José Antonio Meade es la confesión de que el PRI es inviable e impresentable, pues va de fracaso en fracaso por el país, presentándose como candidato oficial de peñanietismo del que no puede deslindarse, con la credencial que denota su vergüenza y en cuya charola dice “no soy del PRI”. Lo que empezó como tragedia hoy termina como comedia del género chico, y para posicionarse como partido recurre al empleo del Estado y sus instituciones para lanzar torpedos a las líneas de flotación de los barcos partidarios que se le atraviesan. Una vía que es evidente no le va a proporcionar dividendos, pero sí deterioro a la hora de su muerte.

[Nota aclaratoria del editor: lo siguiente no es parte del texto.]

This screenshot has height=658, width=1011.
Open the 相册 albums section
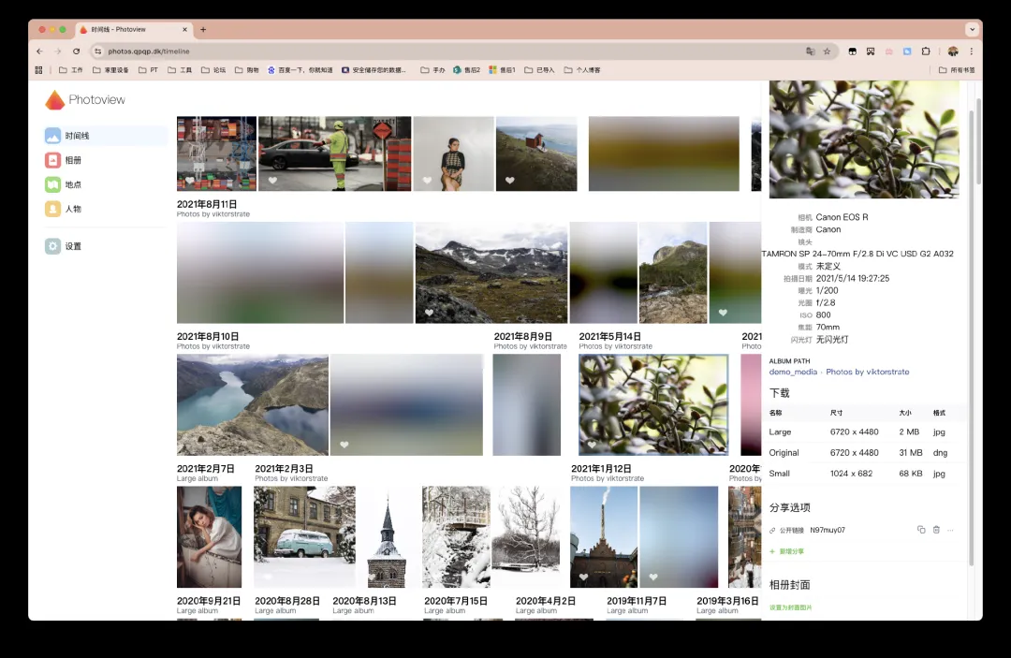pyautogui.click(x=73, y=160)
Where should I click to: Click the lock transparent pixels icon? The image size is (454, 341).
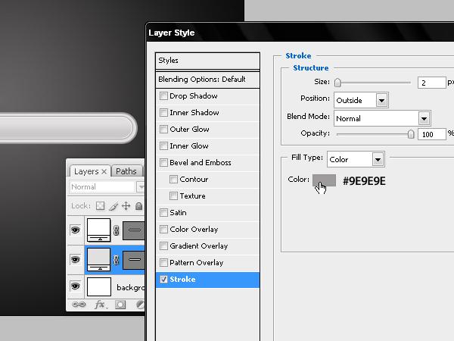pos(100,206)
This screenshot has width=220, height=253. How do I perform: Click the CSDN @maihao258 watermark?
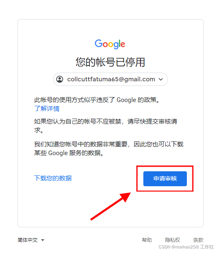pyautogui.click(x=186, y=247)
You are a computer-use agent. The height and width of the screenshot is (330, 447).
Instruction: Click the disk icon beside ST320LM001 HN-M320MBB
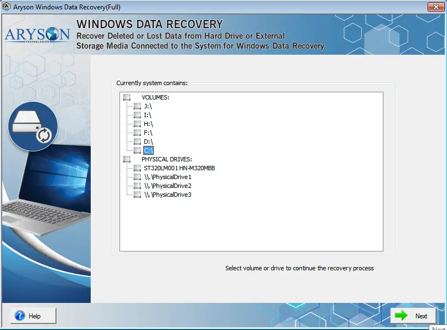point(137,167)
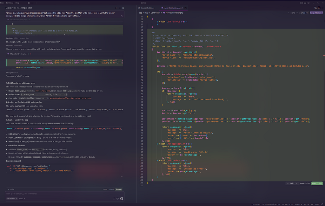The height and width of the screenshot is (206, 325).
Task: Open the Terminal menu
Action: pyautogui.click(x=10, y=3)
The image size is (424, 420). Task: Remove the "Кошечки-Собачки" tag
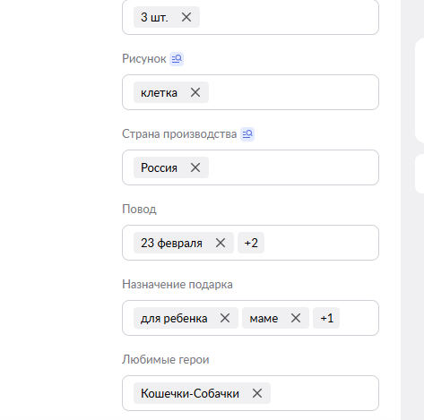coord(257,393)
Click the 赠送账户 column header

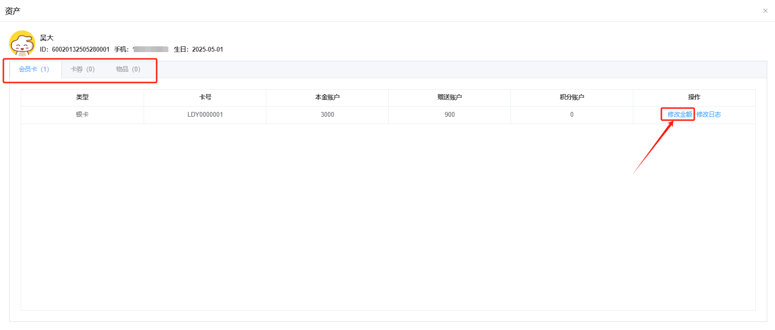point(450,97)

En el otro ámbito, el de la oposición, las cosas no van mejor. La candidatura de Ricardo Anaya Cortés empezó haciendo agua: no se inscribe en la tradición del panismo histórico. Él es producto de una práctica política, similar a la que ponían en acción los güelfos contra gibelinos, de puñaladas traperas y venenos exterminatorios, traiciones y favoritismos, corrupción y proyectos descarnados de poder y, paradójicamente, un solo plan a favor del establecimiento político y económico en el que se deja ver que de ganar continuaríamos por la misma ruta que ha desvencijado al país.
Anaya Cortés reporta en su contra, hoy, una seria acusación, cuya limitante es el desprestigio del acusador que carece de toda credibilidad. Pero aun así, el lavado de dinero que se le señala debe de resolverse impecablemente en un tribunal, lo que es difícil ciertamente, pero de ninguna manera se puede subsanar por el solo hecho de aparecer flanqueado por dos políticos funestos como son Santiago Creel y Diego Cervantes de Ceballos, personajes de vida paralela con Gamboa Patrón y Beltrones.

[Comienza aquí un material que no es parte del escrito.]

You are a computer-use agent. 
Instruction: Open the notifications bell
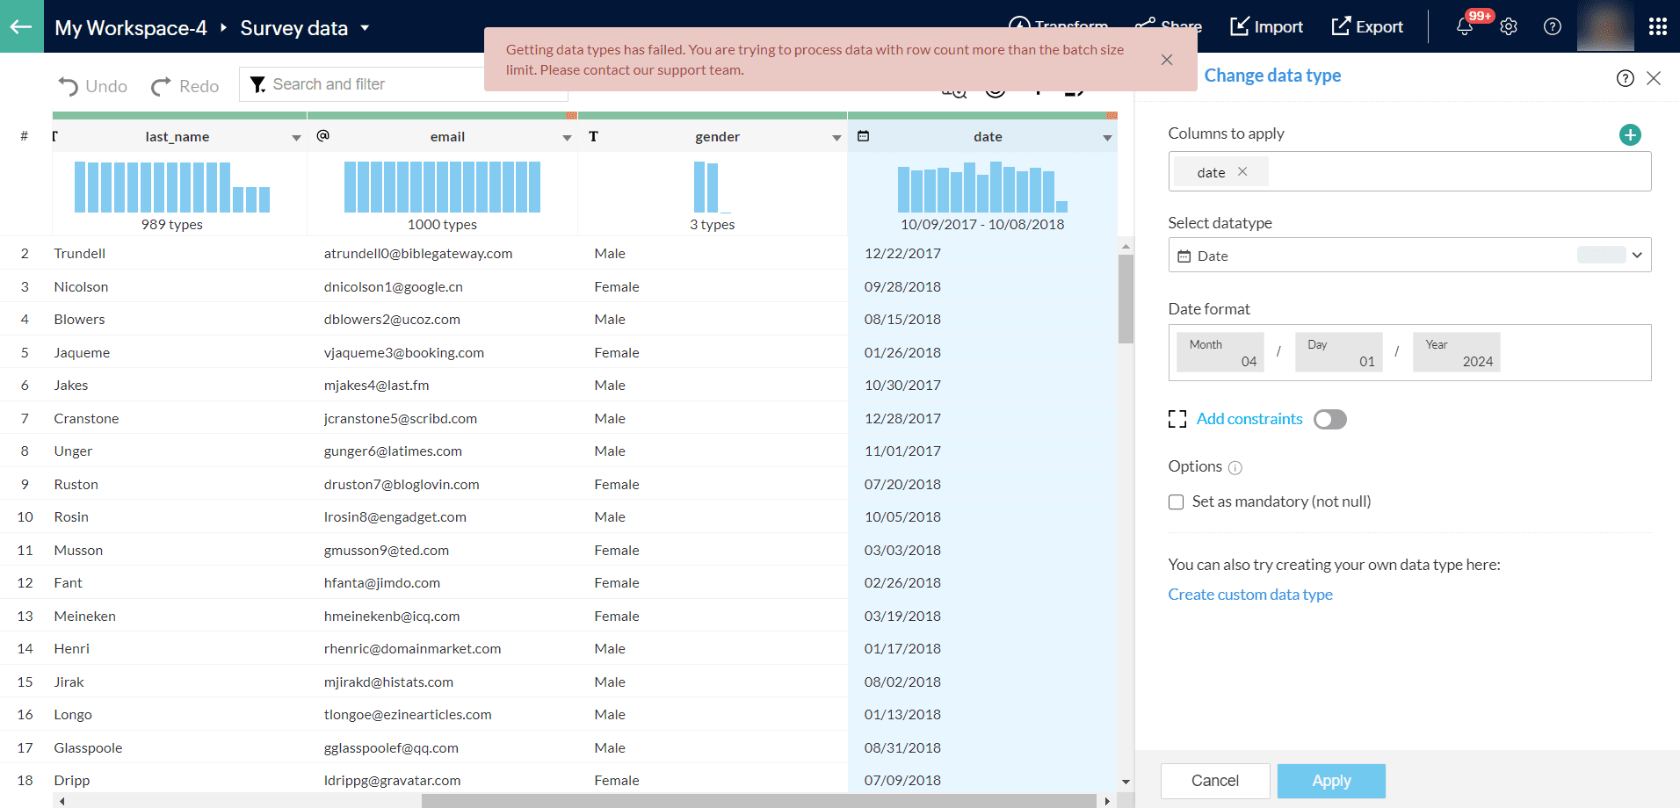pyautogui.click(x=1464, y=27)
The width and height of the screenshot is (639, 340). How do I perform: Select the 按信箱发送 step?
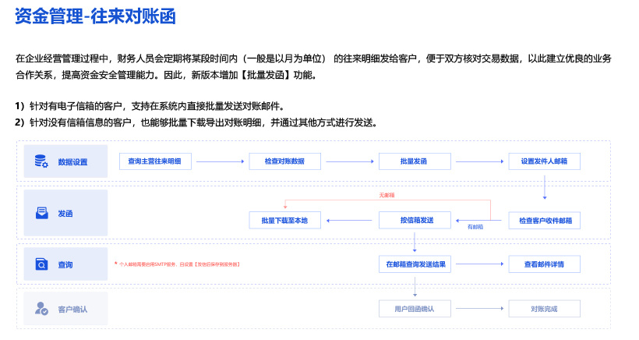pyautogui.click(x=414, y=221)
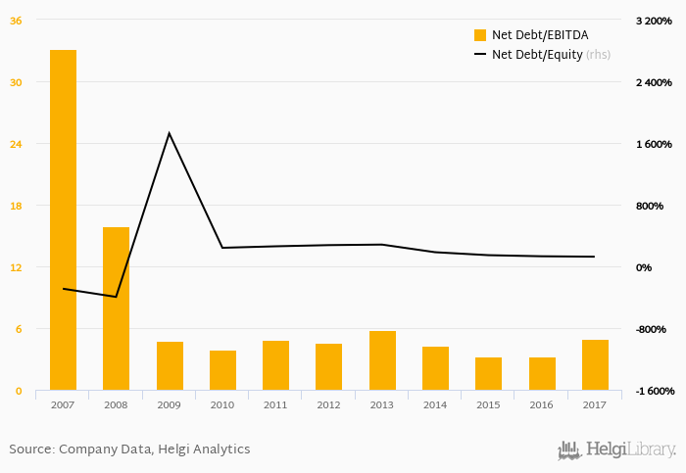Select the 2013 orange bar
Image resolution: width=686 pixels, height=473 pixels.
[x=382, y=360]
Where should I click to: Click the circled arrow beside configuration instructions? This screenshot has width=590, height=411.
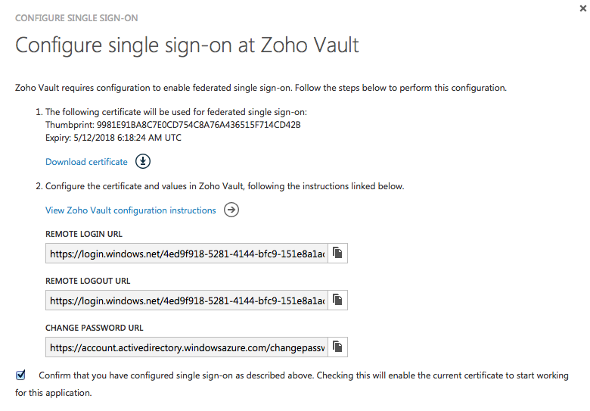[x=231, y=210]
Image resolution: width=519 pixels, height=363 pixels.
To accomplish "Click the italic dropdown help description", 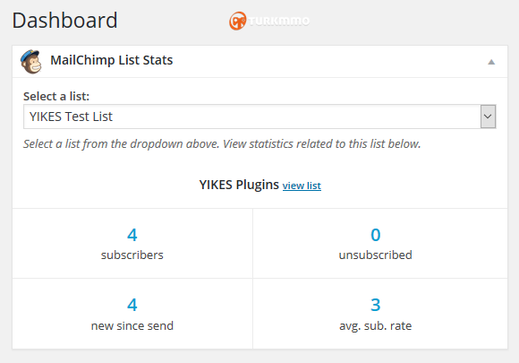I will click(x=222, y=144).
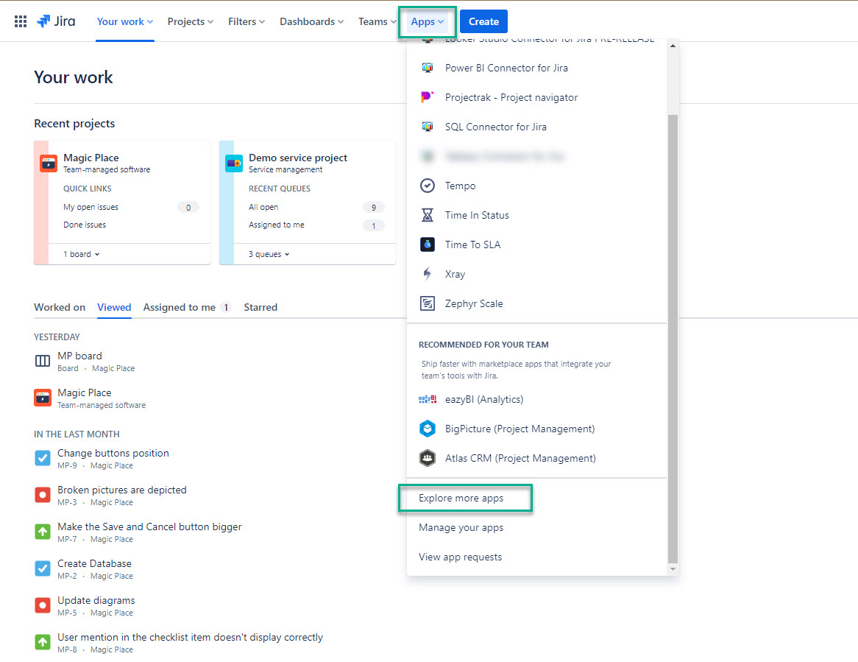Click the Create button
The width and height of the screenshot is (858, 662).
pyautogui.click(x=483, y=21)
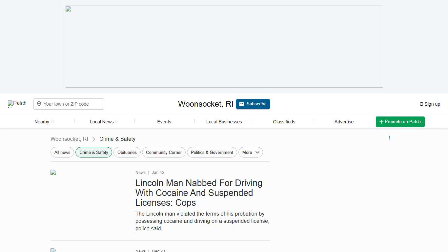The width and height of the screenshot is (448, 252).
Task: Open the More categories dropdown
Action: 251,152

Con Andrés Manuel Lopez Obrador se ha venido configurando una constelación política que deja más dudas que certidumbres, independientemente de que hoy esté atrincherado en las encuestas electorales como puntero. MORENA no es un partido político que aspire a formar parte de un régimen democrático, es un movimiento que depende de un liderazgo unipersonal, con una bandera anticorrupción que se recibe bien por la opinión pública y los ciudadanos, pero que no se anticipa con las modificaciones institucionales que se requieren para lograr metas, que de ninguna manera se pueden depositar en una sola persona, ni conviene que se depositen. Sobre todo si vemos el elenco del que se ha rodeado para hacerse del poder, desfondando al PRI y en parte al PAN, como táctica que puede dañar una estrategia en el eventual percance de una derrota del tabasqueño. Pocos creen que no refundarán la república los que, conforme al terminajo popular, la refundieron.

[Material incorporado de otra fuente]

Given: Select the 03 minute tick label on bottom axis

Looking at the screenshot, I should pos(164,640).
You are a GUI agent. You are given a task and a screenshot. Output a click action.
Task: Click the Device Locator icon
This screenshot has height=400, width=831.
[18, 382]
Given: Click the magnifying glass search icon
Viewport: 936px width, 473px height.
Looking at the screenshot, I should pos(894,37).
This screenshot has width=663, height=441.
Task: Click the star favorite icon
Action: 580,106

Que la organización puntera sea un movimiento y no un partido, que el PRI avanza hacia el naufragio completo y que el PAN continúe como partido del orden, de la mano de una izquierda claudicante, es una buena parte de las circunstancias que acompañaron el surgimiento de autoritarismos, dictaduras y, en el más peligroso de todos estos: los totalitarismos.
Mientras todo esto sucede, tenemos muchas leyes, el Código Penal sustituye al electoral y asoma la escalofriante propuesta de decretar una constitución moral. Peligrosa encrucijada la de México.
Adversario total de la antipolítica, no puedo menos que reconocer que hay malestar en la política.